== WHAT THE TASK REQUIRES ==
What is needed is an exact copy of the lines from the one containing "Viewport: 1568px width, 493px" through the last line of the records, with no pictures.

== SOURCE INFORMATION ==
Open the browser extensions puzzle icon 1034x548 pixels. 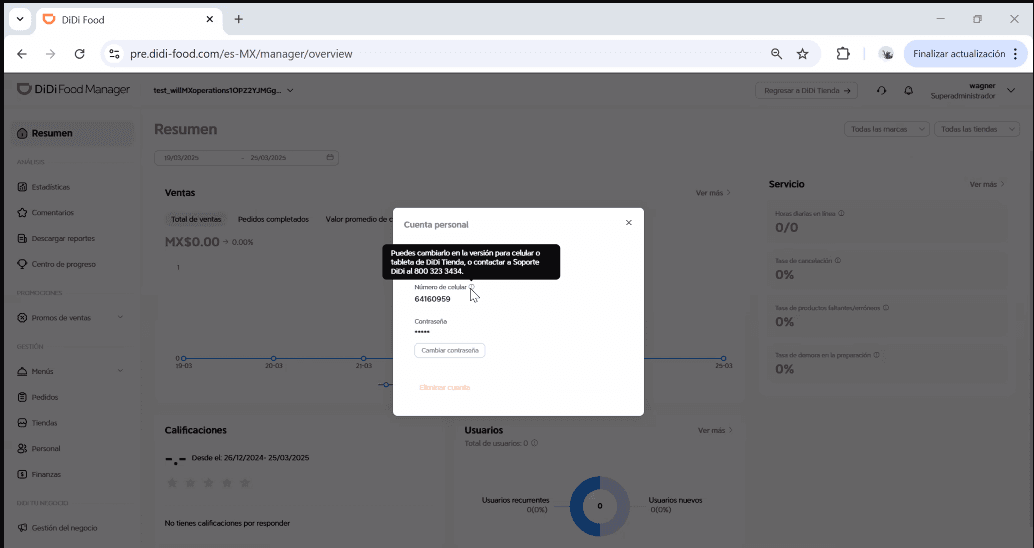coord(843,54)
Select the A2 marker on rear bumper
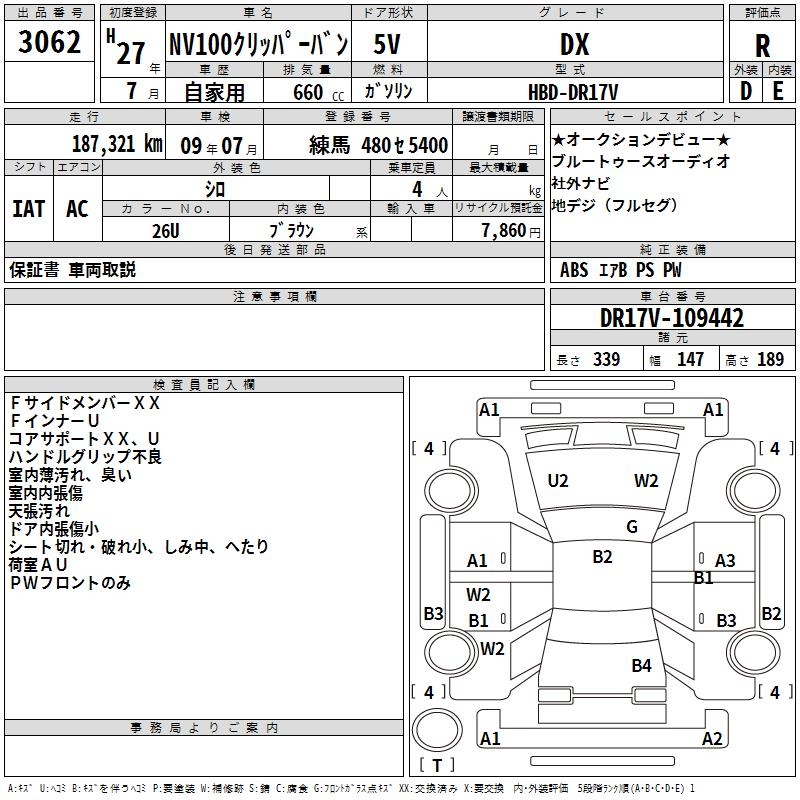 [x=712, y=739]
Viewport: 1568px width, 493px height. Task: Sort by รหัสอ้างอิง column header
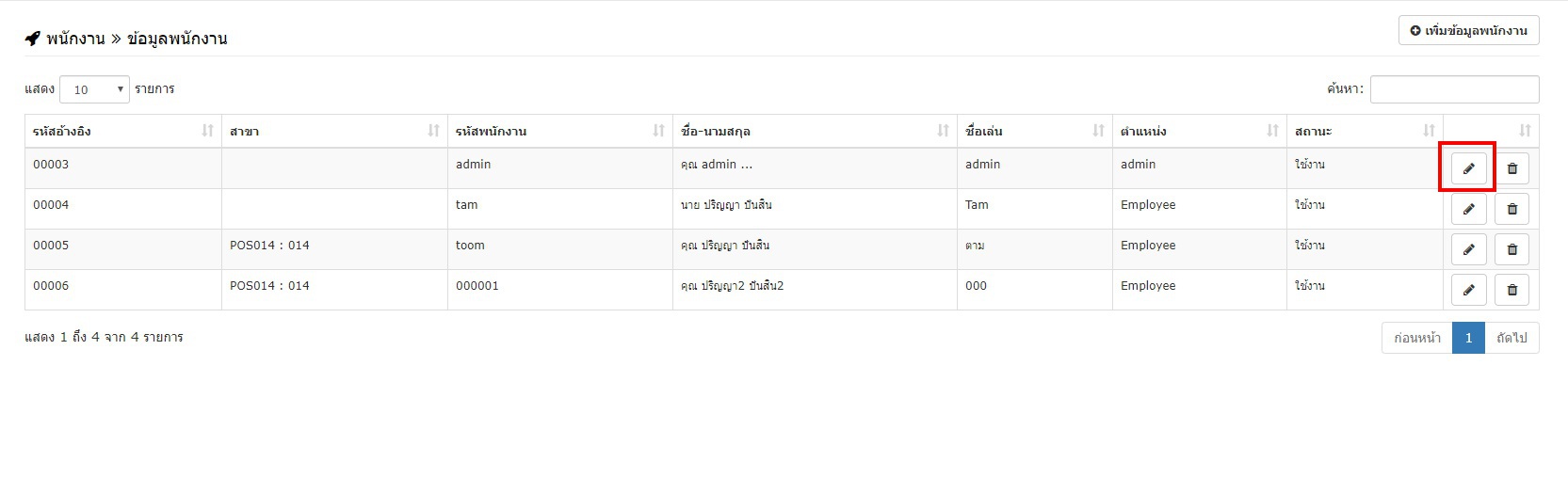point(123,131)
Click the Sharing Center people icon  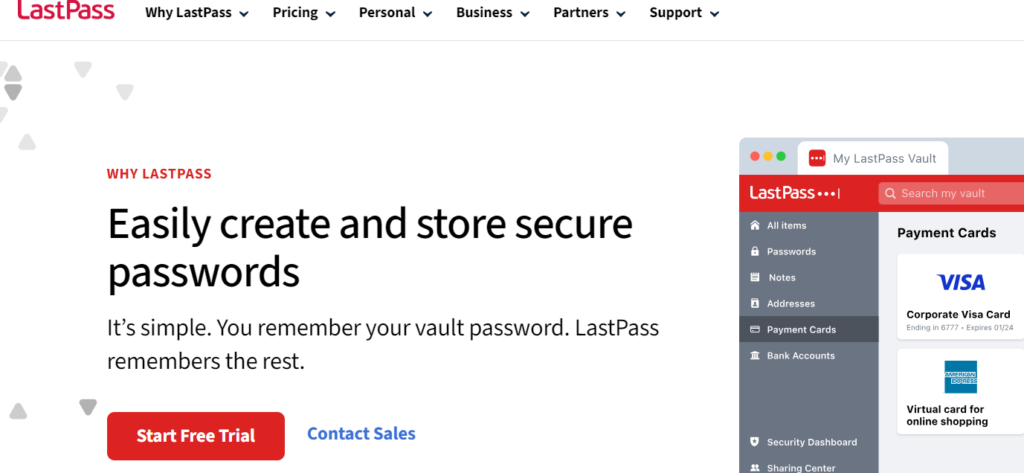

== SOLUTION TO THIS TASK ==
Viewport: 1568px width, 493px height. Task: Sort by รหัสอ้างอิง column header
point(123,131)
Click the Sharing Center people icon  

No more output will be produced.